**Exercise brief**: Every line in the data below that includes "agent" belongs in the answer, copied as it stands.

**Records to use**:
[Start of section]

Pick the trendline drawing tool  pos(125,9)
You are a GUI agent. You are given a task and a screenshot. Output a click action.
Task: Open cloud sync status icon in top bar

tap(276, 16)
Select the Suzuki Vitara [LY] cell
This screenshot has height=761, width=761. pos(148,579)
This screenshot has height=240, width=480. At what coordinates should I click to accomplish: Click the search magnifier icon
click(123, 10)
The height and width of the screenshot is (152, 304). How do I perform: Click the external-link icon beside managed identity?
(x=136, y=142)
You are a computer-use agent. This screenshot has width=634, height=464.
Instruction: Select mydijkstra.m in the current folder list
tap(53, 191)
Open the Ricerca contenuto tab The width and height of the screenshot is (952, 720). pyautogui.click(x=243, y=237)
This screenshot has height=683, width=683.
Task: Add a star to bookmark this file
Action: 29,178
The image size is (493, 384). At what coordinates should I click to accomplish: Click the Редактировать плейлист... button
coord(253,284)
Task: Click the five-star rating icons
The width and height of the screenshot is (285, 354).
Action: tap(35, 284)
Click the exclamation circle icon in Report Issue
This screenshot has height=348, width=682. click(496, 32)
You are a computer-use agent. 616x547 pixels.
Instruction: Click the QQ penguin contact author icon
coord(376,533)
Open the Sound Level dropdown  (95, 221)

[End of section]
[Start of section]

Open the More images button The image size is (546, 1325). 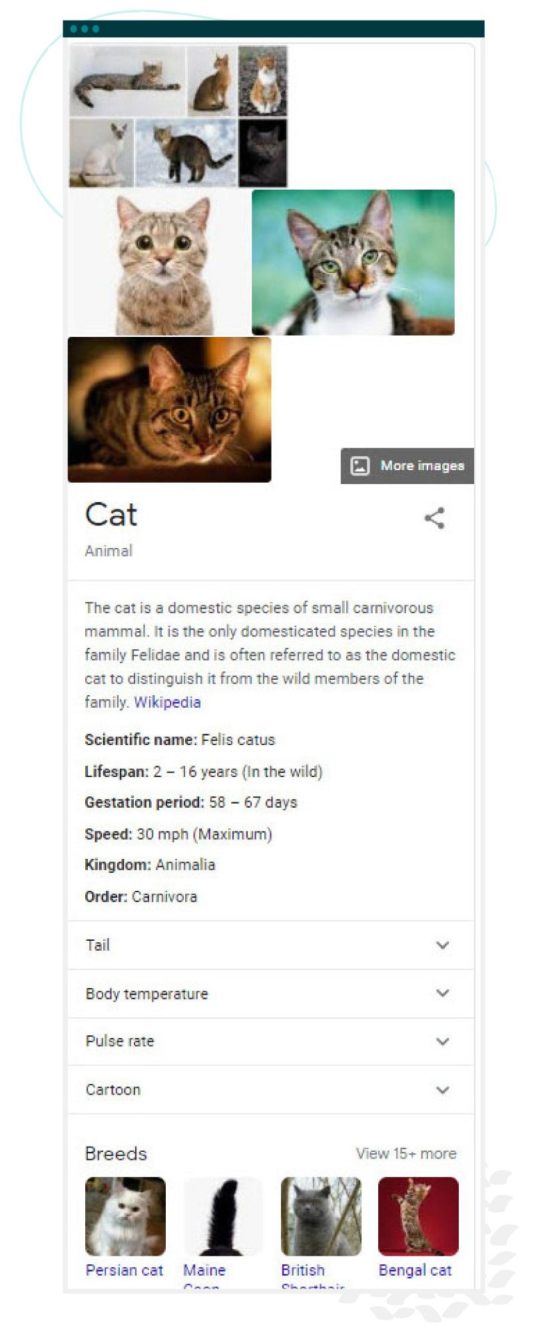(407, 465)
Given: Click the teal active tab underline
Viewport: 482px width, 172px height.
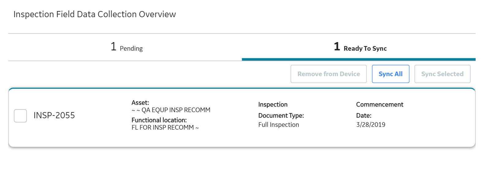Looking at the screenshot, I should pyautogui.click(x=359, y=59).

[End of section]
[Start of section]

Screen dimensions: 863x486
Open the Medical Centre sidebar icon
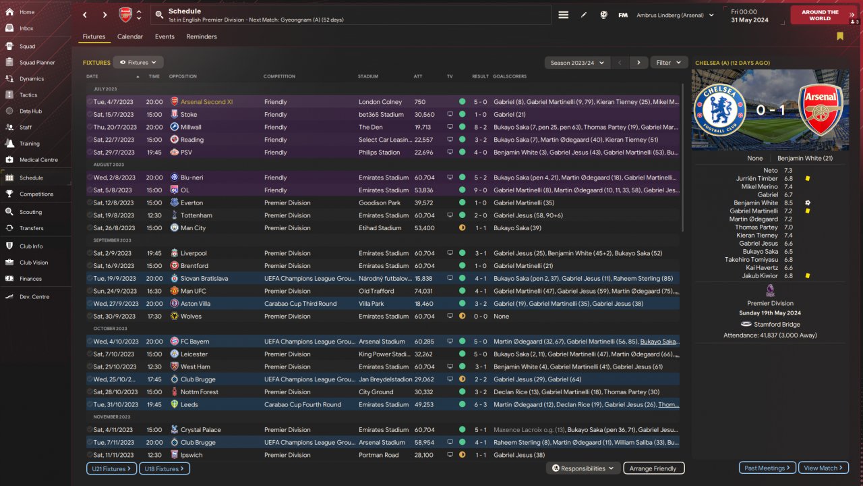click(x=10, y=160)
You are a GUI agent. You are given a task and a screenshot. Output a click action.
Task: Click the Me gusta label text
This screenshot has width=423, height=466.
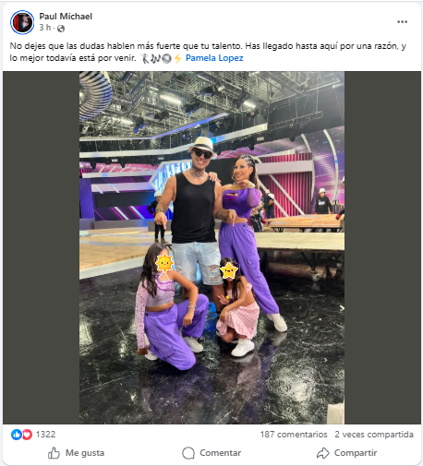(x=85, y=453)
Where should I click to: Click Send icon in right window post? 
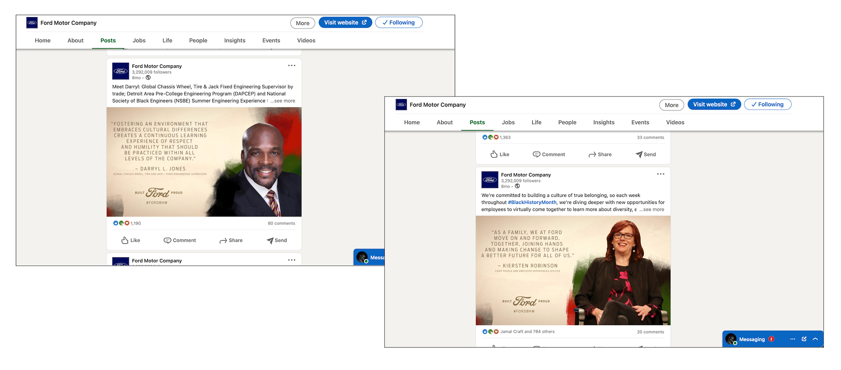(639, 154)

[End of section]

**Response box**:
You are a GUI agent. You are given a task and a screenshot. Output a click action.
You are a computer-use agent. This screenshot has width=634, height=464.
You are a computer-use agent. 616x547 pixels.
You are a GUI agent. You are given a task and a screenshot. Output a click action.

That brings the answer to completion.